---------- Given passage ----------
President Yoon Suk-yeol’s participation in the Madrid NATO Summit
President Yoon Suk-yeol has participated in the NATO Summit held in Madrid on June 29th-30th, along with the leaders of the organization’s three other key Asia-Pacific partners: Australia, Japan, and New Zealand. This is the first time that the leaders of the four countries have been invited to attend a NATO summit, a symbol of the growing ties between the transatlantic security organization and its four Asia-Pacific partners. During the summit, President Yoon delivered a speech focusing on the history of South Korea-NATO cooperation, potential cooperation between his country and Europe, and NATO’s involvement in dealing with North Korea. The president also held several bilateral meetings, as well as a much-anticipated trilateral meeting with US President Joe Biden and Japanese Prime Minister Kishida Fumio—the first South Korea-US-Japan trilateral since September 2017. President Yoon and Prime Minister Kishida also held a brief bilateral meeting during the gala dinner that King Felipe VI of Spain held for visiting leaders. This was President Yoon’s first foreign policy trip since taking office in May, and proved to be a busy one.
Why was President Yoon Suk-yeol invited to participate in the NATO Summit?
South Korea and NATO first launched a bilateral dialogue in 2005, and then signed a Partnership and Cooperation Programme in 2012 that they last renewed in 2019. President Yoon has vowed to upgrade the programme before the end of this year. Furthermore, South Korea has been increasing engagement with NATO in recent years as the organization has started to also focus on China—particularly since Donald Trump became US president—North Korean activities have become an area of greater interest for NATO members, and many of the organization’s members other than the US have worked to boost military ties with South Korea. Only last May, then Foreign Minister-Chung Eui-yong became the first from South Korea to attend a NATO Foreign Ministers meeting, along with his counterparts from Australia, Japan, and New Zealand.
From NATO’s perspective, engagement with South Korea is primarily driven by an interest in strengthening cooperation in the cybersecurity and non-proliferation domains. Both of them have a clear North Korea focus, which only boosts the interest of NATO members to engage in discussions and information sharing with the South Korean government. But they also have a China and Russia angle, and from NATO’s perspective it makes sense to also engage with South Korea since it is on the receiving end of their cyberattacks and feels threatened by any proliferation activities they may facilitate or even conduct. South Korea becoming the first Asian country to join NATO’s Cooperative Cyber Defense Center of Excellence in early May symbolizes this growing cooperation.
In addition, South Korea is an arms exporter to and importer from NATO members. Certainly, South Korea still has very strong links with the US in this area, and this will continue to be the case for the foreseeable future. But in recent years South Korea has also imported substantial arms, weapon systems, and military technology from other NATO members, such as France, Germany, or the UK. Plus, South Korea is also exporting or planning to export its arms and military equipment to NATO members such as Poland, Turkey, or the UK. The relationship in this area has become more important for NATO given Russia’s invasion of Ukraine, and the possibility that South Korea may provide lethal weapons to the latter via NATO members such as Canada or Poland.
---------- Data ----------
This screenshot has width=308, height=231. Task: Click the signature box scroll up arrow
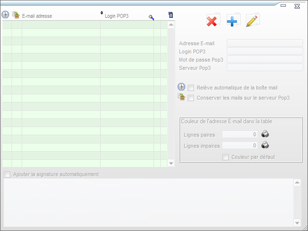coord(297,183)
----------
Problems.
1. In the text about President Yoon at the Madrid NATO Summit, in what year did South Korea and NATO first launch a bilateral dialogue?
2. Transcribe the part of the text about President Yoon at the Madrid NATO Summit that begins at the words "South Korea and" and ends after "from Australia, Japan, and New Zealand.".
3. Write the next part of the text about President Yoon at the Madrid NATO Summit, picking up after its final sentence.

Set of answers.
1. In 2005.

2.
South Korea and NATO first launched a bilateral dialogue in 2005, and then signed a Partnership and Cooperation Programme in 2012 that they last renewed in 2019. President Yoon has vowed to upgrade the programme before the end of this year. Furthermore, South Korea has been increasing engagement with NATO in recent years as the organization has started to also focus on China—particularly since Donald Trump became US president—North Korean activities have become an area of greater interest for NATO members, and many of the organization’s members other than the US have worked to boost military ties with South Korea. Only last May, then Foreign Minister-Chung Eui-yong became the first from South Korea to attend a NATO Foreign Ministers meeting, along with his counterparts from Australia, Japan, and New Zealand.

3.
Why is South Korea interested in strengthening cooperation with NATO?
From a South Korean perspective, there are certainly many reasons to boost ties with NATO. Starting with political and diplomatic links, stronger South Korea-NATO ties help to further strengthen the ROK-US alliance. This is due to the US being the main champion of NATO-Asia-Pacific partner relations, both under Trump in the past and under President Joe Biden currently. At the same time, stronger South Korea-NATO ties are also beneficial for Seoul’s relations with other NATO members, especially some of those in Europe seeking to boost their presence in the Indo-Pacific such as France, Germany, the Netherlands, or the UK. South Korea’s links with NATO add another layer to security relationships across Europe that remain underdeveloped compared to economic or purely political relations. Certainly, stronger links with NATO members also has the subsidiary benefit of helping Seoul to hedge against potential overdependence on the ROK-US alliance. All of this fits well with Yoon’s push to make South Korea a ‘global pivotal state’.
Another reason why the Yoon government is seeking to strengthen ties with NATO is the possibility of getting support for its North Korea and China policies. As explained, the transatlantic organization is increasingly focusing on what it sees as a security threat from both of them—particularly China. As the Yoon government signals that it will be less willing to accommodate the provocations of South Korea’s two neighbours, having NATO issue statements on the two countries implicitly supports this approach. Most notably, NATO’s new Strategic Concept released during the Madrid summit calls North Korea by name in relation to its nuclear and CBRN weapons. In addition, the Strategic Concept is highly critical of China, with what can be described as confrontational approach towards the Chinese government.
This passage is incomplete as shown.